58 here in CT right now.  I almost worked up a sweat as I was trying to muscle the thule crossbars on my wife's car this AM so she could go get an x-mas tree today.  Weatherman says to expect it to be raining sideways here in a bit, and based on the winds we have here from time to time right now, I believe it!

Atleast all of the road grime from VT this past weekend will get washed off my car today as it sits in the parking lot at my office!


----------



## Warp Daddy (Dec 10, 2008)

Snowplows are working in front of my place now 

-- guess i'll get the Ariens out for a 3rd sweep of  our driveway since yesterday


----------



## billski (Dec 10, 2008)

Warp Daddy said:


> Snowplows are working in front of my place now
> 
> -- guess i'll get the Ariens out for a 3rd sweep of  our driveway since yesterday



what you got Warp?  All snow?  or a bit of juice mixed in?


----------



## GrilledSteezeSandwich (Dec 10, 2008)

58 degrees and rain..the grass is green..


----------



## danny p (Dec 10, 2008)

drjeff said:


> Atleast all of the road grime from VT this past weekend will get washed off my car today as it sits in the parking lot at my office!
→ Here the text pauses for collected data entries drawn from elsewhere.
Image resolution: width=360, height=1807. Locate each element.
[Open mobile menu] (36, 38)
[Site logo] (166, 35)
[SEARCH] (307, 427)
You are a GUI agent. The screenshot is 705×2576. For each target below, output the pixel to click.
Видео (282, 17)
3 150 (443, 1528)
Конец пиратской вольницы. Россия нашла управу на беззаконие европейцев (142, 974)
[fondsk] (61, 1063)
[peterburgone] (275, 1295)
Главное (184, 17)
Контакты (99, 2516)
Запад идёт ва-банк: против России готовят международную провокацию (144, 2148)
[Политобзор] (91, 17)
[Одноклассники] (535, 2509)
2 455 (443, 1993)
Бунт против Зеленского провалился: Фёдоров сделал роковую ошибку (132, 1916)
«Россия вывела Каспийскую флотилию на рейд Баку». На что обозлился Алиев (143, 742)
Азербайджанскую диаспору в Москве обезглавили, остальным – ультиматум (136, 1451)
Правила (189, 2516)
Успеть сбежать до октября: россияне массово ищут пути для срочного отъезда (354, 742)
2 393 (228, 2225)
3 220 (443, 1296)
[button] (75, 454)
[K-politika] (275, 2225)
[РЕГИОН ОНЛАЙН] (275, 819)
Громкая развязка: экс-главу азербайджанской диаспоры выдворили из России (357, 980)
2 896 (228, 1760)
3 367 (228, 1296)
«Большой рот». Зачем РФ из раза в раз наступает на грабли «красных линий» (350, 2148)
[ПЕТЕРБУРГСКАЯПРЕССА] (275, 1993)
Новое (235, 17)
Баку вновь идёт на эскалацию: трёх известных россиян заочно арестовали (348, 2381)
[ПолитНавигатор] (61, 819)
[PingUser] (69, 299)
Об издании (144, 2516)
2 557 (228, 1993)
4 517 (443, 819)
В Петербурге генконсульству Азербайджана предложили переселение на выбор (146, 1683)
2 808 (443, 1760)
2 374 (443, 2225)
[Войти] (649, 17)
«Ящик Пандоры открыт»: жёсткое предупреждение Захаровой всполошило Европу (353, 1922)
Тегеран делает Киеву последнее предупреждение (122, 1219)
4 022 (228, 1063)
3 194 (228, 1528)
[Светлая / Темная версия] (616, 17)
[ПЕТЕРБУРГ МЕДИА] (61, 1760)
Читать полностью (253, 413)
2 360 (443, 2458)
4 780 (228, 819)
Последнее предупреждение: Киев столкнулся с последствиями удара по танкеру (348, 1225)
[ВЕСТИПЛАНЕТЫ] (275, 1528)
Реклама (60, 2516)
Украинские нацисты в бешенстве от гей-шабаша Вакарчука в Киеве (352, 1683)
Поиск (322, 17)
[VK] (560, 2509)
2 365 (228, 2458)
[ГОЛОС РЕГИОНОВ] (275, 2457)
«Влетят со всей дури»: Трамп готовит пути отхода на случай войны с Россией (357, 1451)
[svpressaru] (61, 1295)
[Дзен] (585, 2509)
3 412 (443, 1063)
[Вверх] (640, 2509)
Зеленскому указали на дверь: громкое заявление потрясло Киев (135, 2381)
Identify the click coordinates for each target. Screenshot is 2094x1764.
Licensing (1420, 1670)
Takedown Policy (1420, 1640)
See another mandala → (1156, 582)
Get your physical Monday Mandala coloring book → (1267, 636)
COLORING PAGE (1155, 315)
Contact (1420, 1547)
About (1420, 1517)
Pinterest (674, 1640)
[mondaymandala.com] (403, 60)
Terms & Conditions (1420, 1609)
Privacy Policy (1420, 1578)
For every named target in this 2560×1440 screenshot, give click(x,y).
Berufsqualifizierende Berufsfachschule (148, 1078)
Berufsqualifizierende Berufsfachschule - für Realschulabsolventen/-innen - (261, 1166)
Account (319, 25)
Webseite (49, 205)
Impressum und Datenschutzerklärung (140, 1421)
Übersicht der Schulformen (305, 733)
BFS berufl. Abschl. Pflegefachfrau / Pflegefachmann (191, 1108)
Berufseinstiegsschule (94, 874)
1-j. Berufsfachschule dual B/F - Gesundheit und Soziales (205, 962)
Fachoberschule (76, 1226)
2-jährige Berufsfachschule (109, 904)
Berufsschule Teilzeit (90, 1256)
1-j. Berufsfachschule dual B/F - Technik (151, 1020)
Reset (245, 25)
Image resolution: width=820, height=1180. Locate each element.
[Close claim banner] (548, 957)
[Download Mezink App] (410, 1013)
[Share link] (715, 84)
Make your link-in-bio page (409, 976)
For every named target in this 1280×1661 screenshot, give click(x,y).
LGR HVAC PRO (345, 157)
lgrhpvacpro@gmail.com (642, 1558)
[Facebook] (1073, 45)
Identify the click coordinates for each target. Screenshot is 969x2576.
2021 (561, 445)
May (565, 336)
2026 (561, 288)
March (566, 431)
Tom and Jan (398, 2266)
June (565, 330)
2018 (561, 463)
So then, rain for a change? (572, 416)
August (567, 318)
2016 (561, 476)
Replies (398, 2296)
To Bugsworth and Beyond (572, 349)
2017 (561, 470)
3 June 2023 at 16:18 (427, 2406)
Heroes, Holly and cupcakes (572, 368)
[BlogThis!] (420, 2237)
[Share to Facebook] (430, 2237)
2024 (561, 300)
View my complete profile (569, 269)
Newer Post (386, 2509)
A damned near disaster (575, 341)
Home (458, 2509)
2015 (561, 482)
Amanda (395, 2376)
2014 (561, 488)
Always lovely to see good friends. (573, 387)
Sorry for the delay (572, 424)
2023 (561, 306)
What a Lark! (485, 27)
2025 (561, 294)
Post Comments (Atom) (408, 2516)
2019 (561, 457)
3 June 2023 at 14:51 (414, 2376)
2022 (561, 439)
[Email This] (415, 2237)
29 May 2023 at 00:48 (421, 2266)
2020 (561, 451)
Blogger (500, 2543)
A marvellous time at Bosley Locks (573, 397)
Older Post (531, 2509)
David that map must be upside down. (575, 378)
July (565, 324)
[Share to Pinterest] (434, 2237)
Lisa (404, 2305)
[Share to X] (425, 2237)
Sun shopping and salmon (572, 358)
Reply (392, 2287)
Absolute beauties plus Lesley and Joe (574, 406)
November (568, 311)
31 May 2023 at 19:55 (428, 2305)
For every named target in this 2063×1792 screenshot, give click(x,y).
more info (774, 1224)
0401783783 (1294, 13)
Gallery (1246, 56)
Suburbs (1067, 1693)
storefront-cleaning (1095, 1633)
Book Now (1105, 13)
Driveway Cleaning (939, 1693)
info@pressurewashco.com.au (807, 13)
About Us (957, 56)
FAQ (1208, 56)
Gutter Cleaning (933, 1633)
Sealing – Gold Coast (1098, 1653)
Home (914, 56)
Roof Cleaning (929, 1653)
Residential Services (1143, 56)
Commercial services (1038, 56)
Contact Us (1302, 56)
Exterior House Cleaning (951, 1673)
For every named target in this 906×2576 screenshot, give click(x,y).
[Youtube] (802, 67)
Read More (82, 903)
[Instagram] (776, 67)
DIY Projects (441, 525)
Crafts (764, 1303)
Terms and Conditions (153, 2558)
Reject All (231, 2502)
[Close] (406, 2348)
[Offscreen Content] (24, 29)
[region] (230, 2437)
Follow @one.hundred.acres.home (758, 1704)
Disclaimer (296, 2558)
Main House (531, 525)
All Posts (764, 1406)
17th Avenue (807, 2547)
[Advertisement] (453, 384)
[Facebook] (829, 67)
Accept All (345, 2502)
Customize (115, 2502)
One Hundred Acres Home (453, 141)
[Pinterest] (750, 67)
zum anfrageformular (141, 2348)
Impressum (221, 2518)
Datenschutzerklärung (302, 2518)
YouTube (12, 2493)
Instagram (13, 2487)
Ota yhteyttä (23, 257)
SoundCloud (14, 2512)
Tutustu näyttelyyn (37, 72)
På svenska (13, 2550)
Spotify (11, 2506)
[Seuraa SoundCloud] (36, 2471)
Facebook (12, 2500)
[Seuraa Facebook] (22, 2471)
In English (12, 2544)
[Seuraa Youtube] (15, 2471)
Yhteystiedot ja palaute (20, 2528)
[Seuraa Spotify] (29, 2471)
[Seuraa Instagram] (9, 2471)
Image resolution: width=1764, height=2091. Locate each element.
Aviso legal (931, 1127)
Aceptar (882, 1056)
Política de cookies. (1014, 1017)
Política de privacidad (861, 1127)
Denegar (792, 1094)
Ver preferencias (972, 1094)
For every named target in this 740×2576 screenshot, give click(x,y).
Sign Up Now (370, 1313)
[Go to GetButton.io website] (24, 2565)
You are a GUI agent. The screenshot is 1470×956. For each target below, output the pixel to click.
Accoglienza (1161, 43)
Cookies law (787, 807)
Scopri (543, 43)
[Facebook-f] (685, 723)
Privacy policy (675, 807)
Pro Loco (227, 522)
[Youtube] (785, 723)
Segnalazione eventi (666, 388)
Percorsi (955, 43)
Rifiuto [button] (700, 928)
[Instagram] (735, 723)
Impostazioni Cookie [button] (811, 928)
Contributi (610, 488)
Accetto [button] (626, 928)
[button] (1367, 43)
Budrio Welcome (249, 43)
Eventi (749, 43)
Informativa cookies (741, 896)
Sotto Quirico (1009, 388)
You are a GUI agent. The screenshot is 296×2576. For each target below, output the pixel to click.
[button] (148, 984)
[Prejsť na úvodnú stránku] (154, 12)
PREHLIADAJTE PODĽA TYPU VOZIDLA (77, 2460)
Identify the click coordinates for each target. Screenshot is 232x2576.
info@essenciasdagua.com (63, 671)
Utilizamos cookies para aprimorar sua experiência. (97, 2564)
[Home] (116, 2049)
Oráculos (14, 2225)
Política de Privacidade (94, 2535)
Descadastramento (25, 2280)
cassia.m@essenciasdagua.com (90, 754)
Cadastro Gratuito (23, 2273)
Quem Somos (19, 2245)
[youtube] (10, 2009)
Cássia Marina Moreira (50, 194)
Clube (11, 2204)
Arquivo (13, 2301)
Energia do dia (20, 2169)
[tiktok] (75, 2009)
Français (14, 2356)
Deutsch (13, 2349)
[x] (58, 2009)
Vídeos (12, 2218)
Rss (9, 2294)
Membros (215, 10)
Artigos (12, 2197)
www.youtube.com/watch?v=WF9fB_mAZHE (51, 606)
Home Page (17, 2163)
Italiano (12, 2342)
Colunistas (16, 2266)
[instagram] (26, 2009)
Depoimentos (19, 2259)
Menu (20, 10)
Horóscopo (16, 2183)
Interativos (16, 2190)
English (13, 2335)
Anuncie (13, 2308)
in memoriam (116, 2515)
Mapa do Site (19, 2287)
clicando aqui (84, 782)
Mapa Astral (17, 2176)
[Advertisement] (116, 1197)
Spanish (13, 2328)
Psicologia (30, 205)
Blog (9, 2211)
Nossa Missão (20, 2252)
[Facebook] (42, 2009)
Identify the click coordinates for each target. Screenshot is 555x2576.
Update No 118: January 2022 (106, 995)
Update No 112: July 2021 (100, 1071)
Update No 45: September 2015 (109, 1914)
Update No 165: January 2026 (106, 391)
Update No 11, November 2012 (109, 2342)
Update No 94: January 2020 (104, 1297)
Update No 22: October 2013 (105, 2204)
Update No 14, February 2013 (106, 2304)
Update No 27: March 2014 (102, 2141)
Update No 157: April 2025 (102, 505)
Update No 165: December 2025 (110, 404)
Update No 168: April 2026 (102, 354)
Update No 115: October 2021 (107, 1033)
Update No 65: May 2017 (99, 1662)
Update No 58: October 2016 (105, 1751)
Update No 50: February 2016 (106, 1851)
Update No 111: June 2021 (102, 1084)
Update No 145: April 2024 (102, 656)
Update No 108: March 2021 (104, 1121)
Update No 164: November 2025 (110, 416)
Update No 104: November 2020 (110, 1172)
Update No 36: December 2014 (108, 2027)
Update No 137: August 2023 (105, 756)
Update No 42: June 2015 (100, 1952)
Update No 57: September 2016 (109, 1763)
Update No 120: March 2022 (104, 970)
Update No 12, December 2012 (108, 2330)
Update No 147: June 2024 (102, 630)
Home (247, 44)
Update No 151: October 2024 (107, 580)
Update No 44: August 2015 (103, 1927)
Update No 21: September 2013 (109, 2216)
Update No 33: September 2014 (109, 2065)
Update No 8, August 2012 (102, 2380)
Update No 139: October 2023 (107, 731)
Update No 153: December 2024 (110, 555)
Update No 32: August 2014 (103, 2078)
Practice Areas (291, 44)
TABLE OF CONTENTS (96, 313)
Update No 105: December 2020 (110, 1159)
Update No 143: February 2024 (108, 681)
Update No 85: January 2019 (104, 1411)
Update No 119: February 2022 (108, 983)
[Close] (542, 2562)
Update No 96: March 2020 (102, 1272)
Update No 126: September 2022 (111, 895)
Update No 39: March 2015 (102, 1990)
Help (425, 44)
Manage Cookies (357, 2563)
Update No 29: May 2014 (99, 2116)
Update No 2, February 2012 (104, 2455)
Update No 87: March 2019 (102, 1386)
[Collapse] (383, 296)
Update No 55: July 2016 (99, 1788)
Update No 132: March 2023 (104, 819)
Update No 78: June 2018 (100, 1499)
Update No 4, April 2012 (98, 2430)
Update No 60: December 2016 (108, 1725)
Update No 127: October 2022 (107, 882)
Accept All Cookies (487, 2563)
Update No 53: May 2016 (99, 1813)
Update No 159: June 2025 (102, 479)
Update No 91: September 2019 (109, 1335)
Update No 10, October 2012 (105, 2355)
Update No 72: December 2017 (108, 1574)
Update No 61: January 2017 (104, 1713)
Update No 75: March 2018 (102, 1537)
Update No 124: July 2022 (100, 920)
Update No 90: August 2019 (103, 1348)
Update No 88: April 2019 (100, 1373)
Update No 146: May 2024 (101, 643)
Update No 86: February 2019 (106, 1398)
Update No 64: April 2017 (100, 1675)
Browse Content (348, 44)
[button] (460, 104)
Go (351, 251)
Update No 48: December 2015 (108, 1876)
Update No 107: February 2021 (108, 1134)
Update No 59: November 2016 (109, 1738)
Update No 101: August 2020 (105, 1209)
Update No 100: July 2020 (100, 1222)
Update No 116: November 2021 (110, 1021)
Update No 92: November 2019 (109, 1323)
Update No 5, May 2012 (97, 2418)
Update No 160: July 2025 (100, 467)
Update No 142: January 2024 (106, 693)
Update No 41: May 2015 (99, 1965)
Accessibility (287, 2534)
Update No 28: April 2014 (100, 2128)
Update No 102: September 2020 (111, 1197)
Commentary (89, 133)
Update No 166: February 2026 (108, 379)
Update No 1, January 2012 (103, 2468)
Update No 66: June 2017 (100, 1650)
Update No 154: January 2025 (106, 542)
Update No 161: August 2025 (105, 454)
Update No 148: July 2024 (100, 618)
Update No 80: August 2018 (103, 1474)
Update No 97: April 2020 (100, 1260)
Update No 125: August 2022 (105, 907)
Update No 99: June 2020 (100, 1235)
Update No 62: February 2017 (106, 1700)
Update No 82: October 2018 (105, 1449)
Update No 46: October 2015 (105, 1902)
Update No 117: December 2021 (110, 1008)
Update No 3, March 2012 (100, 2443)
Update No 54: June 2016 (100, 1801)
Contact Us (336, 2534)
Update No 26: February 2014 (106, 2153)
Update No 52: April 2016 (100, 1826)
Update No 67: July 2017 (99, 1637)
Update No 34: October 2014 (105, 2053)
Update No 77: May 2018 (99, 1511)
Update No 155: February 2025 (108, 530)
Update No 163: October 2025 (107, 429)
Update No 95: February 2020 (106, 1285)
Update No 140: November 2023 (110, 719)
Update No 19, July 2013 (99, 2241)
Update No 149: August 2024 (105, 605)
yup, that was the only positive thing I could come up with this morning!


----------



## drjeff (Dec 10, 2008)

danny p said:


> yup, that was the only positive thing I could come up with this morning!



My business partner has actually been known to put a bit of Simple Green soap on his car on days like this to aid in the cleaning process! 

Personally I hope that my car gets really DIRTY this weekend in VT due to the need for CONSTANT plowing/sanding!


----------



## Warp Daddy (Dec 10, 2008)

billski said:


> what you got Warp?  All snow?  or a bit of juice mixed in?



Just snow today  Bill -- had some slight mix for a short time last nite


----------



## danny p (Dec 10, 2008)

drjeff said:


> Personally I hope that my car gets really DIRTY this weekend in VT due to the need for CONSTANT plowing/sanding!



big +1!!


----------



## GrilledSteezeSandwich (Dec 22, 2008)

10 degrees this morning..


----------



## Warp Daddy (Dec 22, 2008)

Zero to 5 below zero tonite with gusts up to  25 mph 

, windchill right now is 5 below zero


----------



## RootDKJ (Dec 22, 2008)

10F when I left the house today with 20mph winds.  It was cold out there today, but at least I got some.


----------



## Glenn (Dec 23, 2008)

Air temp was -2 on my way to work at about 6:45 this morning. That's pretty cold for Wallingford/Cheshire CT. 

Anyone from VT have some temp readings?


----------



## from_the_NEK (Dec 23, 2008)

-15 at my house this AM. The clutch on my truck was a bit stiff for a while.


----------